Personal information
- Born: 25 February 1973 (age 52) Pavia, Italy

Team information
- Discipline: Road
- Role: Rider

Medal record
Representing Italy
Women's para-cycling
Road World Championships
| Gold medal – first place | 2023 Glasgow | Time trial H1 |
| Gold medal – first place | 2023 Glasgow | Road race H1 |
| Gold medal – first place | 2024 Zurich | Road race H1 |
| Silver medal – second place | 2024 Zurich | Time trial H1 |
European Championships
| Gold medal – first place | 2023 Rotterdam | Road race H1 |
| Gold medal – first place | 2023 Rotterdam | Time trial H1 |

= Luisa Pasini =

Italian para-cyclist (born 1973)

Luisa Pasini (born 25 February 1973) is an Italian para-cyclist who competes in handcycling in the H1 classification.
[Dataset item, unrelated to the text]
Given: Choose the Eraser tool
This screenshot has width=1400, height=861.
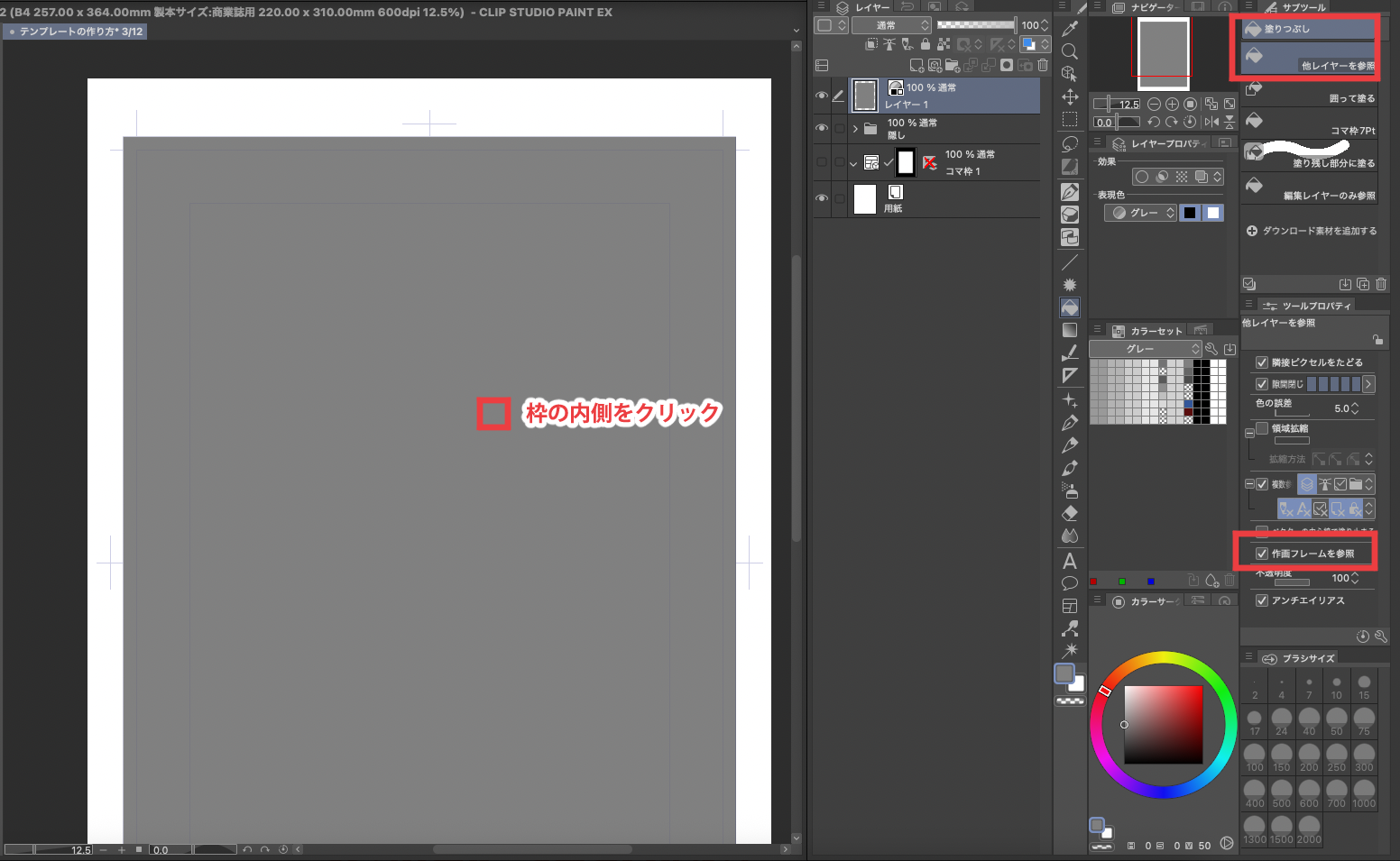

She is a four-time medalist at the Road World Championships and two-time medalist at the European Championships.

==Biography==
Pasini was born on 25 February 1973 in Pavia. A nurse by profession, on 26 March 2013, she was involved in a car accident where she sustained a spinal cord injury.

==Career==
In 2014, Pasini took up competitive handcycling. At the 2017 Road World Cup in Maniago, she won the gold medal in the time trial and road race events. At the 2023 UCI Para-cycling Road World Championships, she won the gold medal in the time trial and road race, finishing ahead of Darin Sheepchondan in both events. She also competed at the 2023 European Para Championships, winning a gold medal in each of these same events.

Pasini competed at the Road World Championships in September 2024 and won the silver medal in the time trial H1 event, finishing seven minutes behind Manuela Vos. She then won the gold medal in the road race in the same category, finishing ahead of Vos.